In the answer, each line must appear exactly as in the records, and no picture may appear.

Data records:
----------------------------------------

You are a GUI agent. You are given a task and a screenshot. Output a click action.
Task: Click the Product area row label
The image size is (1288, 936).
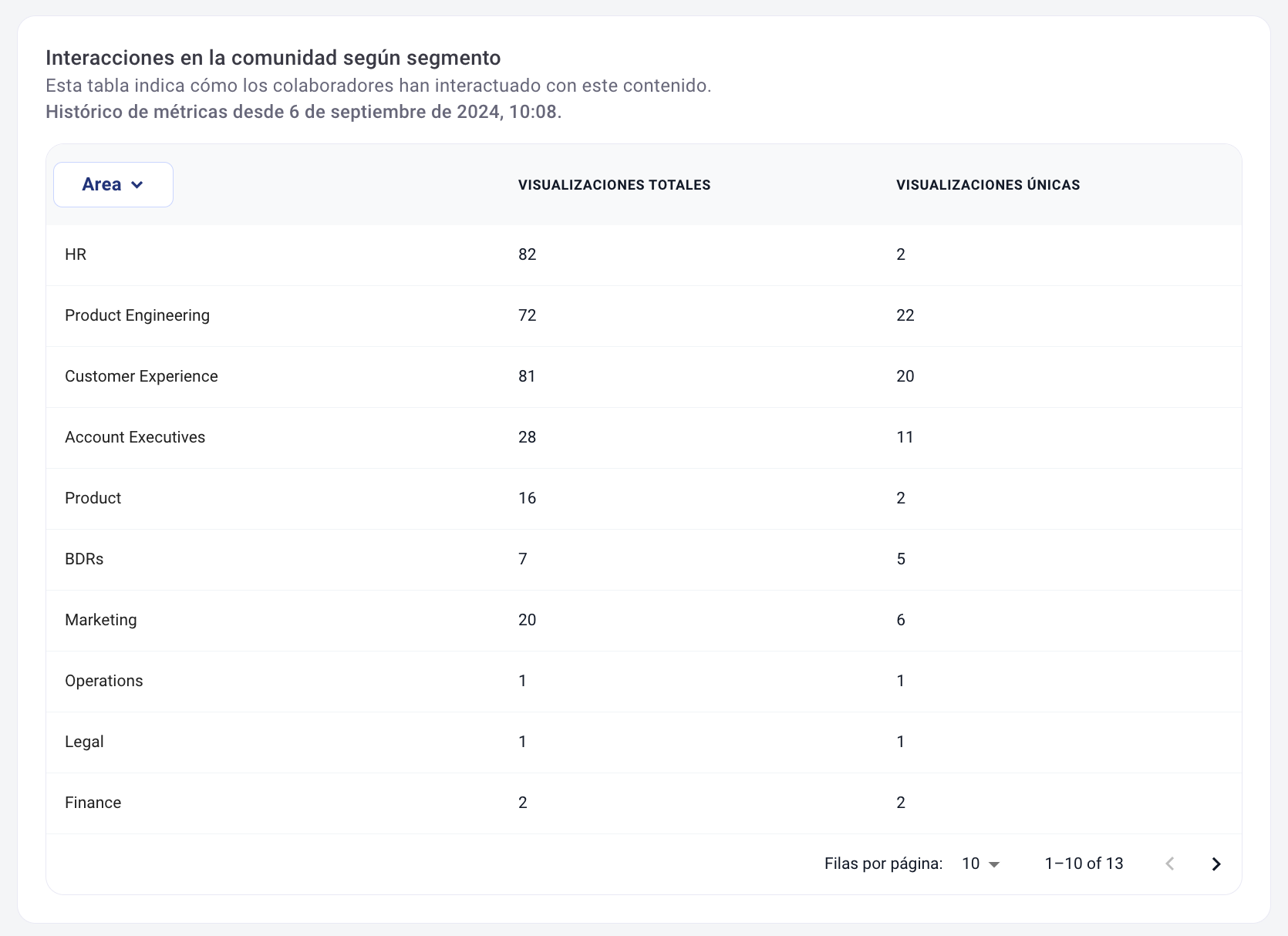point(93,498)
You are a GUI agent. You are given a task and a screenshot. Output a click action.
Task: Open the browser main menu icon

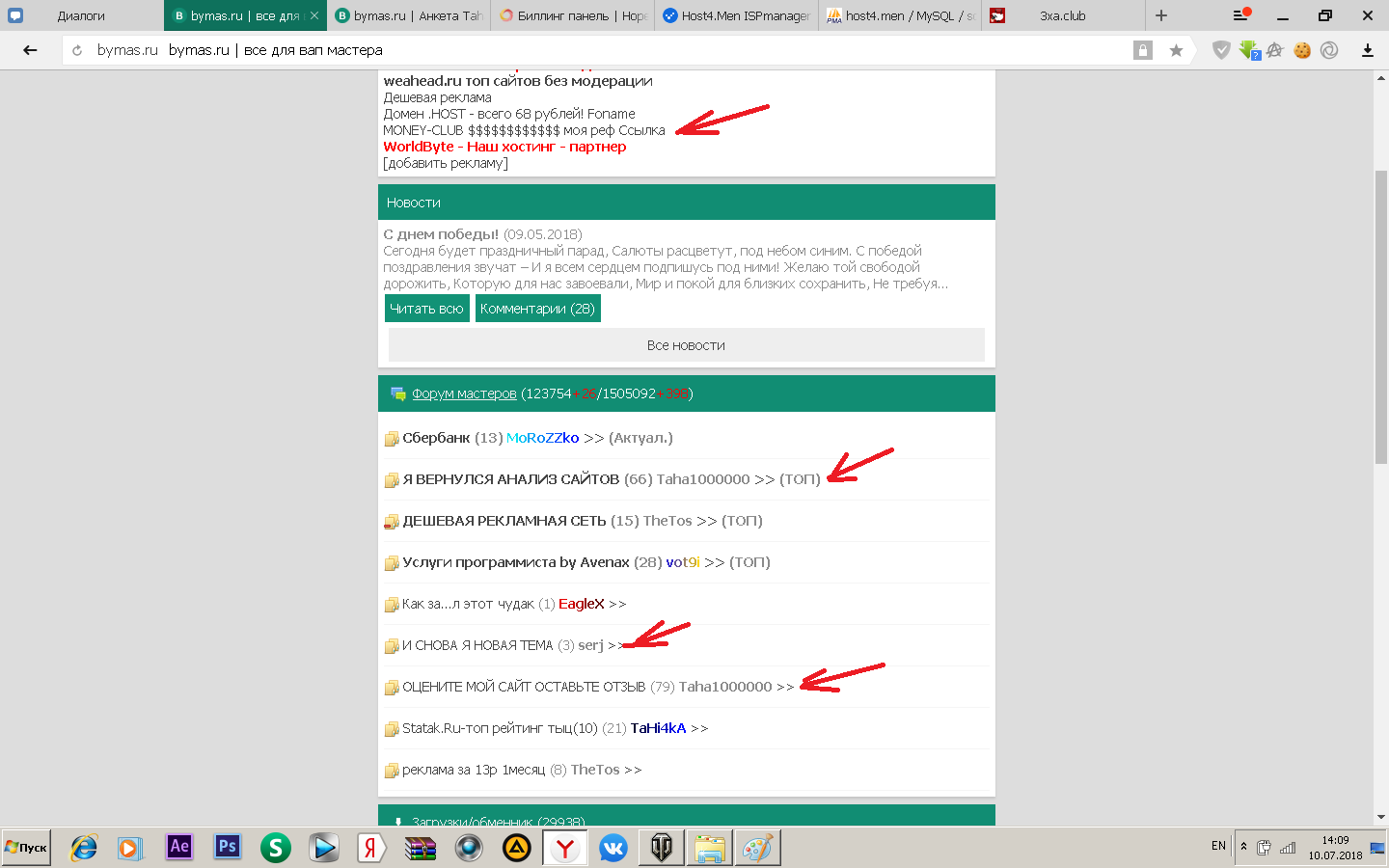coord(1241,15)
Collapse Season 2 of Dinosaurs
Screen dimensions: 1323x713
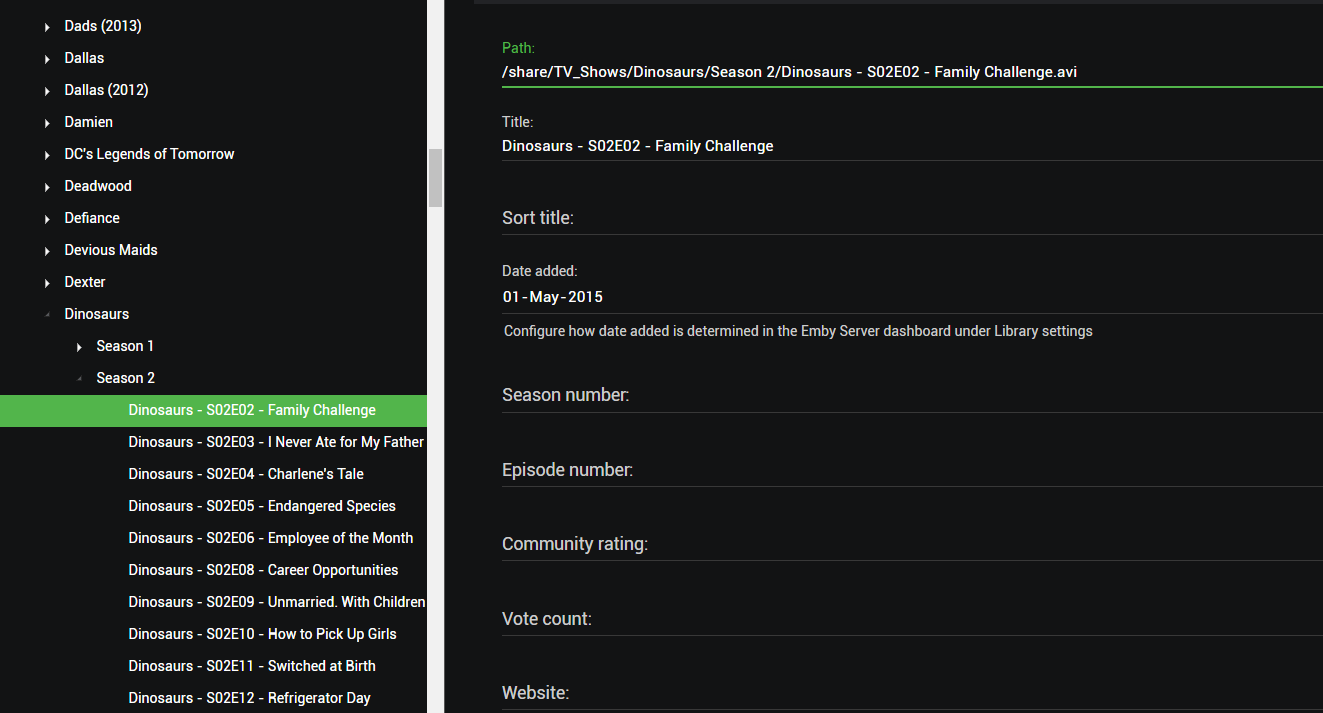78,377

----------------------------------------

**Final answer**.
You are a GUI agent. You are given a task and a screenshot. Output a click action.
Task: Click the Product area row label
The image size is (1288, 936).
point(93,498)
You are a GUI agent. You are given a task and a screenshot. Output a click action.
Task: Open the browser main menu icon

coord(1241,15)
Collapse Season 2 of Dinosaurs
Screen dimensions: 1323x713
78,377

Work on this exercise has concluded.